Blogger Linkmeister said...

I can't answer the general question, but I remember reading that and thinking "so leprechaun is a job, not a race or ethnicity? I'll be darned!"

September 13, 2007  
Blogger Peter said...

The kicker is that the "leprechaun is a job line," as funny as it is, is no mere throwaway. There is an amusing explanation for it, but you'll have to read the book to find it.

By the way, I tried to post another comment on yout Golden Gloves post, but I got a message that no comments were permitted? Is there a technical problem?

September 13, 2007  
Blogger Linkmeister said...

It may have run into my "close comments after X days" instruction; it's a spam-fighting tool. I'll double-check, thanks.

September 13, 2007  
Blogger Linkmeister said...

Yeah, that's what it was. I re-opened them for your (and subsequent others) comments.

September 13, 2007  
Blogger Peter said...

OK, thanks. I'll drop back in. Is it ironic that a time-driven tool barred from posting a baseball comment? Baseball, it has been often (and wrongly) said is the only sport that has never been governed by a clock.

September 13, 2007  
Anonymous Ann said...

I don't think children and adults read the books in the same way. But it's great that my children and I can enjoy the same books. Your quote there has made me want to re-read Artemis, and I just haven't got the time!

September 15, 2007  
Blogger Peter said...

Thanks for the comment. I'm sure children and adults don't read the same stories the same way. It would be interesting to talk to some young Artemis readers now, then again in a few years to hear what they have to say.
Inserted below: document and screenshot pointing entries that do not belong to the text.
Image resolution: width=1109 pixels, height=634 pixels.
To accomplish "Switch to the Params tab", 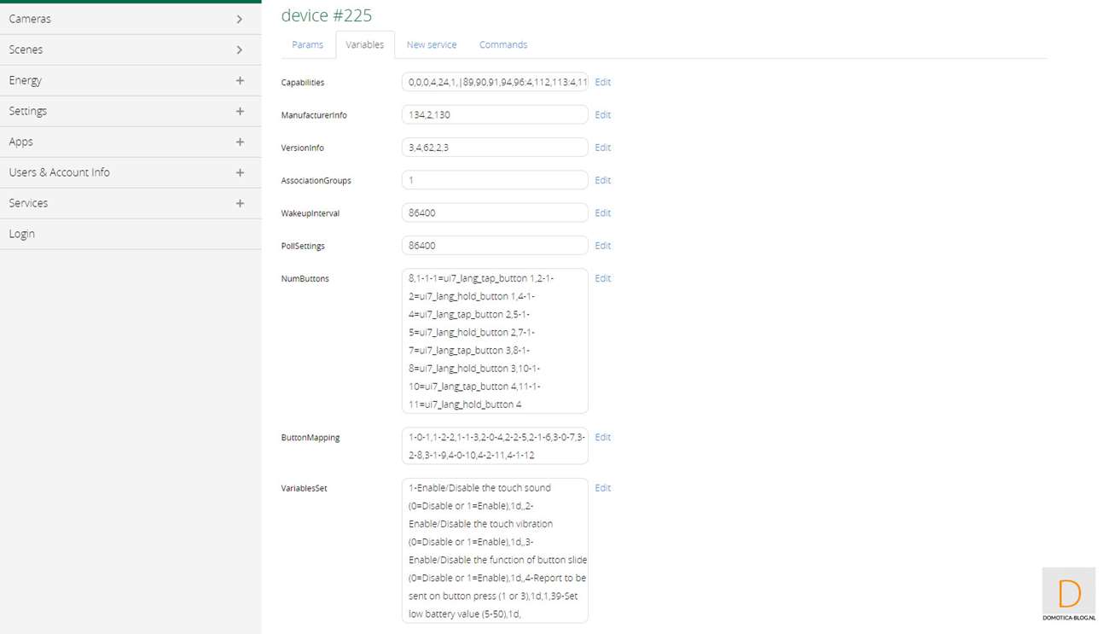I will 307,44.
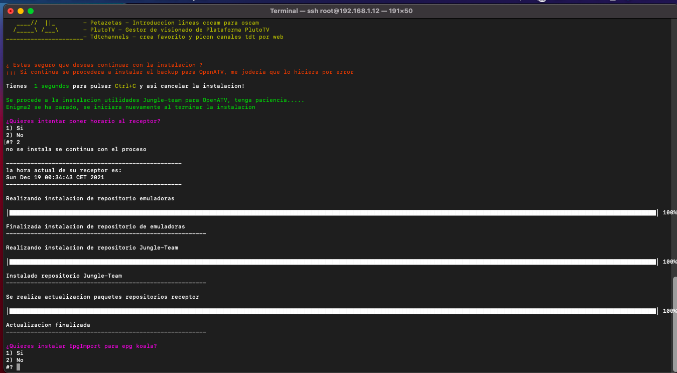677x373 pixels.
Task: Click the blinking cursor at the bottom prompt
Action: (18, 367)
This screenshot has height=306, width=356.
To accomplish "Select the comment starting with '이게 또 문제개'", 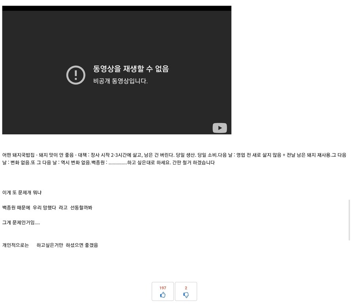I will point(23,192).
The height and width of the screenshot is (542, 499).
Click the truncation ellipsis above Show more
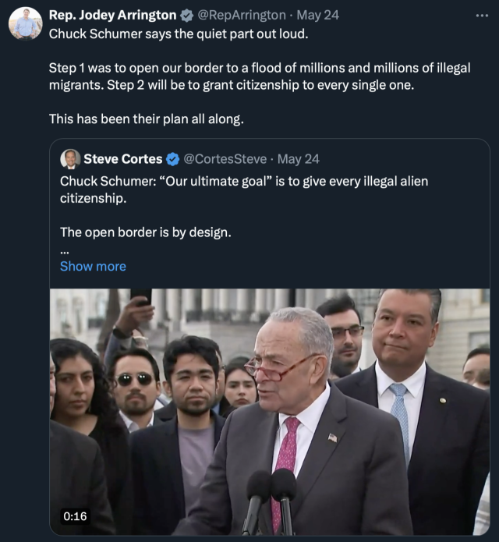pos(65,250)
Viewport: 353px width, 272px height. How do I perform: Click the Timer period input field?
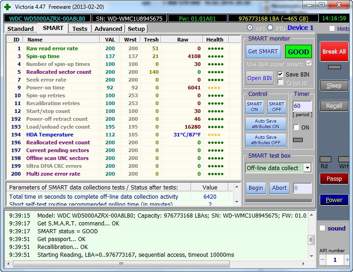pyautogui.click(x=302, y=106)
I was really thinking about one specific feature of Artemis Fowl when I posted my comment: the media-savvy fun Eoin Colfer has with some hoary old features of genre fiction, TV and movies. Another such feature is a scene in which Holly Short's hard-bitten commander gives her a bit of grudging admiration. It would be easy to assume that this is a bit of fun that kids might not recognize. But children may be more media-savvy than I think, so who knows?